Reports show downloads from a blocked site

book

Article ID: 174712

calendar_today

Updated On:

Products

Cloud Secure Web Gateway - Cloud SWG

Issue/Introduction

Traffic is being reported as downloaded by a user from a blocked site in Cloud SWG (Web Security Service - WSS) reports.

Environment

Cloud SWG

Cause

When a user tries to access a website, they will send out a TCP handshake which is forwarded by Cloud SWG. When it returns, Cloud SWG has executed a policy verdict for that user and domain. If it is allowed, the TCP initiation continues as normal.

If it is blocked, WSS intercepts the return TCP packet and injects it with a block page. In the reports, it shows this intercepted packet with:

  • A 200 status code
  • An allow verdict
  • A nominal file size (a few hundred bytes)

All other traffic from that blocked domain will show:

  • A 403 status code
  • A block verdict
  • The size of the packet that was blocked (often several kilobytes)

Resolution

There is no solution; Cloud SWG is working as intended.

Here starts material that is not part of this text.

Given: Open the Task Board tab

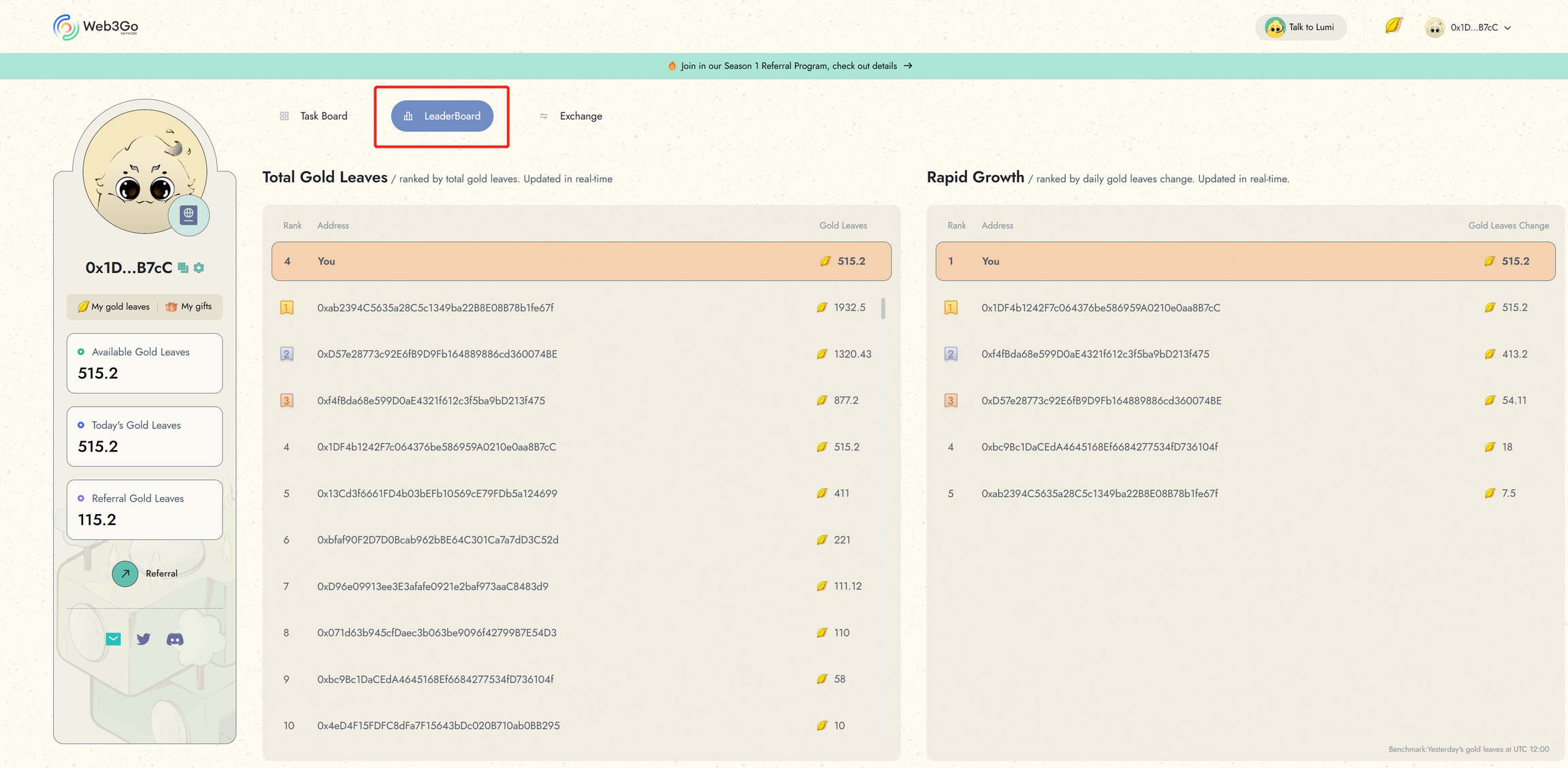Looking at the screenshot, I should click(x=314, y=116).
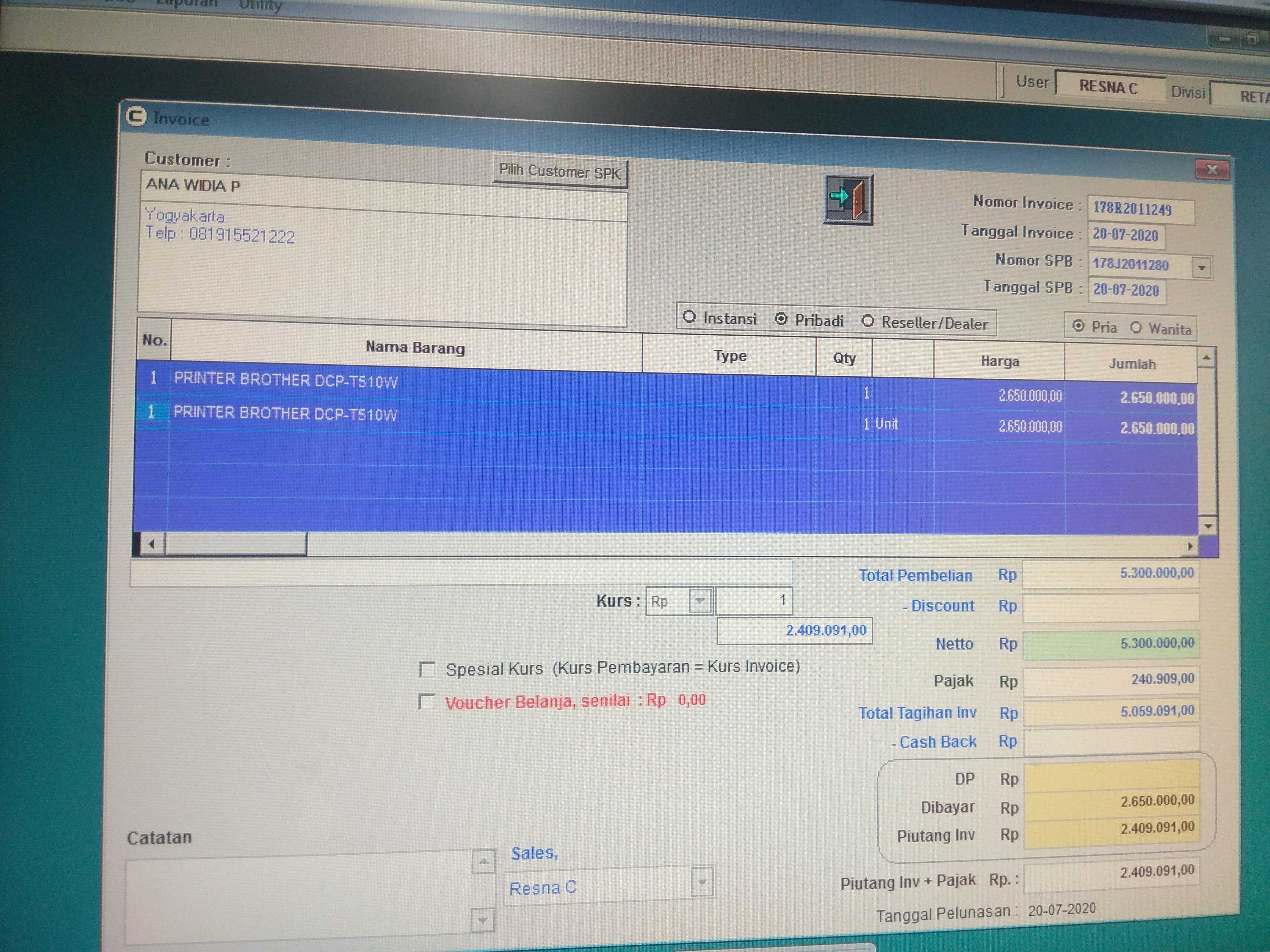Open the Nomor SPB dropdown
1270x952 pixels.
(1201, 268)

This may bring up some concern when viewed in reports generated from WSS data. For example, a user has a policy block for Dropbox. When the user attempts to access Dropbox, they get a block page. The reports generated in the Cloud SWG portal, Cloud Access Security Broker (CASB), etc. will show several hundred kilobytes of data being downloaded from Dropbox every time the user attempts to access it.

Admins may wonder why a user is downloading data from a domain they have blocked from accessing. This data is being reported as downloaded but it is not reaching the user.